• _Okuma parçası_:
Ağabeyimin rahatsızlığı sebebi ile, bir süredir hastahânelerde dolaşıyoruz. Ağabeyimin yan odasına, yeni gelen yaşlı bir hastayı, üç kişi ziyarete gelmişti. Koridorda olunca, konuşmalarına şâhitlik ettik. İçeride hasta yatağında yatan kişi, emekli bir imamdı. Ziyaretine gelenler, onun imam hatipten talebeleri olan üç kardeşti. Ziyaretçiler elli, altmış yaş arası; ikisi erkek, birisi kadındı. Aralarından birisinin sözü, bana ziyadesiyle tesir etti ve bu fırsatın bize ne kadar yakın olduğunu hatırlattı. 

 

Kardeşlerden birisi dedi ki: 

 

“–Hocam; şu anda benim ve kardeşlerimin sahip olduğu dînî bilginin tamamı, senin sayende öğrendiğimiz bilgilerdir. Allah senden râzı olsun, bizim îmânımızı kurtardın.” 

 

Şâhit olduğumuz bu diyalogdan sonra; çok uzaklara gitmeye, daha büyük insanları bulmaya, onların eserlerinden bahsetmeye gerek kalmadı. Zira yaşadığımız şu ufacık hâdise, âhir ömrümüzde asıl yatırımın ve kârlı ticaretin ne olduğunu bize anlattı.

• _Yazılı görev 1_:
Okuma parçasına göre şu soruları yanıtlayın:
(a) Hasta yatağında yatan kişi kimdi?
(b) Hastayı ziyarete kaç kişi gelmişti ve bunlardan kaçı kadındı?
(c) Kardeşlerden biri, sahip oldukları dînî bilginin tamamını kimin sayesinde öğrendiklerini söylüyor?
• _Yazılı görev 2_:
Aşağıdaki satırların hepsini olduğu gibi alıntılayın, resimleri cevabınıza katmayın.
Satırların okuma parçasıyla hiçbir ilgisi yoktur.

• _Alıntı satırlar_:
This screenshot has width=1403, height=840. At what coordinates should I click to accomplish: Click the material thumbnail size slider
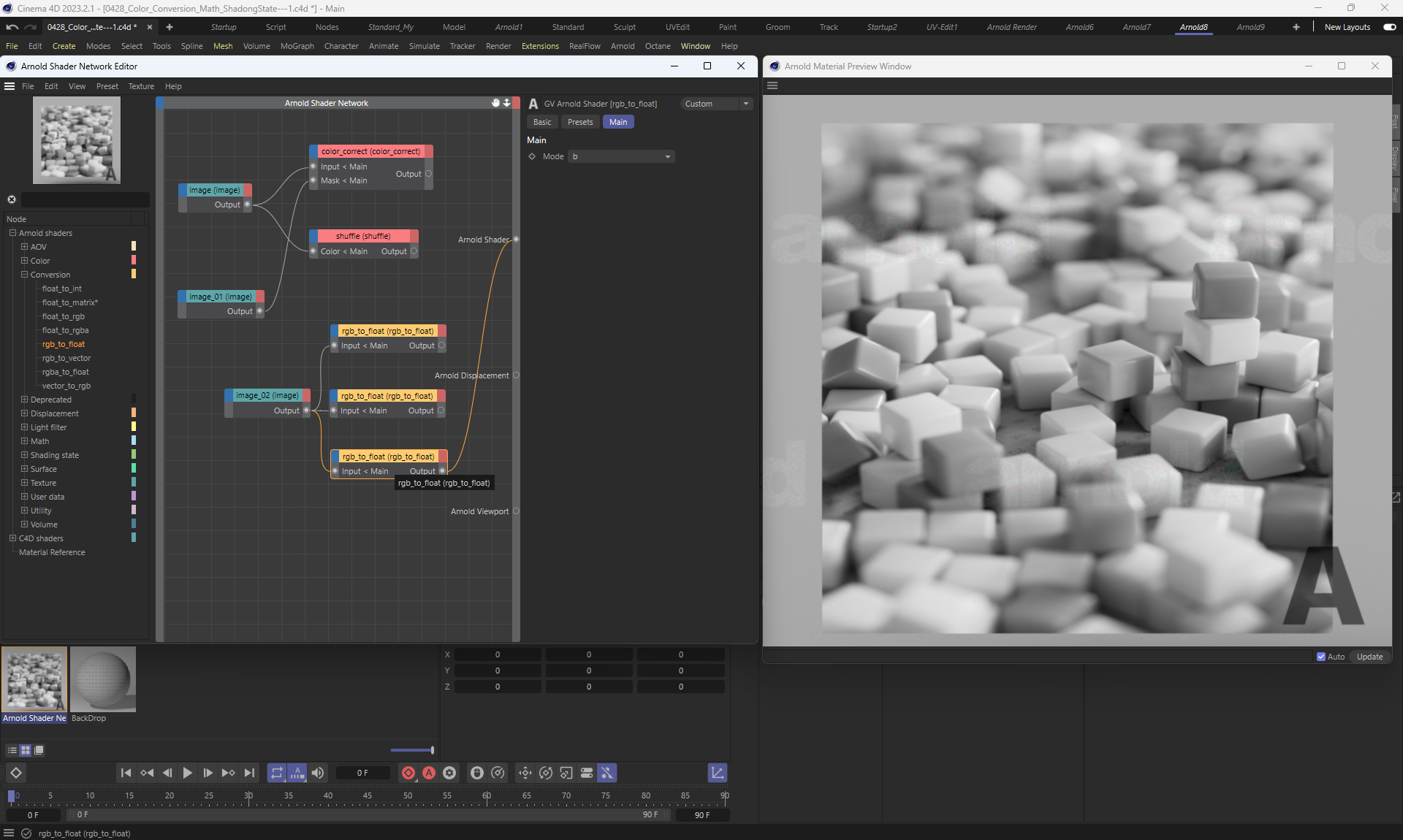(x=412, y=750)
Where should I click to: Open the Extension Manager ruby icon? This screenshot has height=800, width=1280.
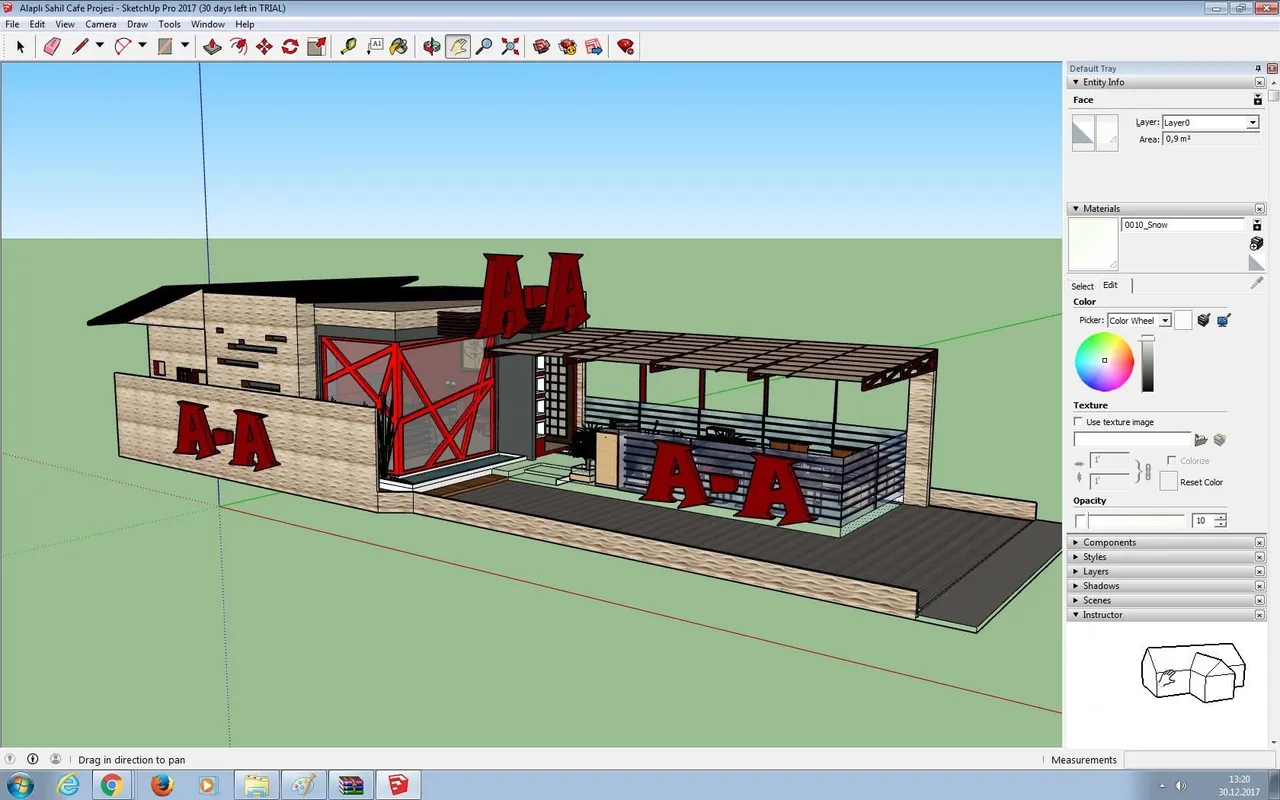pyautogui.click(x=626, y=46)
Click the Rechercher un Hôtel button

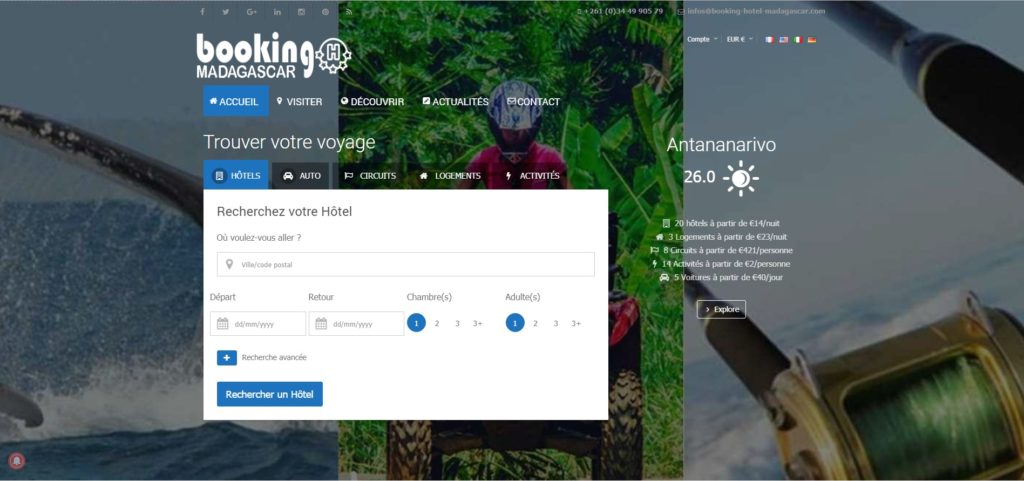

• _Eksiksiz çıktı 1_:
(a) Emekli bir imamdı.
(b) Üç kişi gelmişti; bunlardan biri kadındı.
(c) Hasta yatağındaki hocaları sayesinde.

• _Eksiksiz çıktı 2_:
This screenshot has width=1403, height=840. At what coordinates should I click to accomplish: Click the material thumbnail size slider
(x=412, y=750)
Where should I click to: Open the Extension Manager ruby icon? This screenshot has height=800, width=1280.
pyautogui.click(x=626, y=46)
Click the Rechercher un Hôtel button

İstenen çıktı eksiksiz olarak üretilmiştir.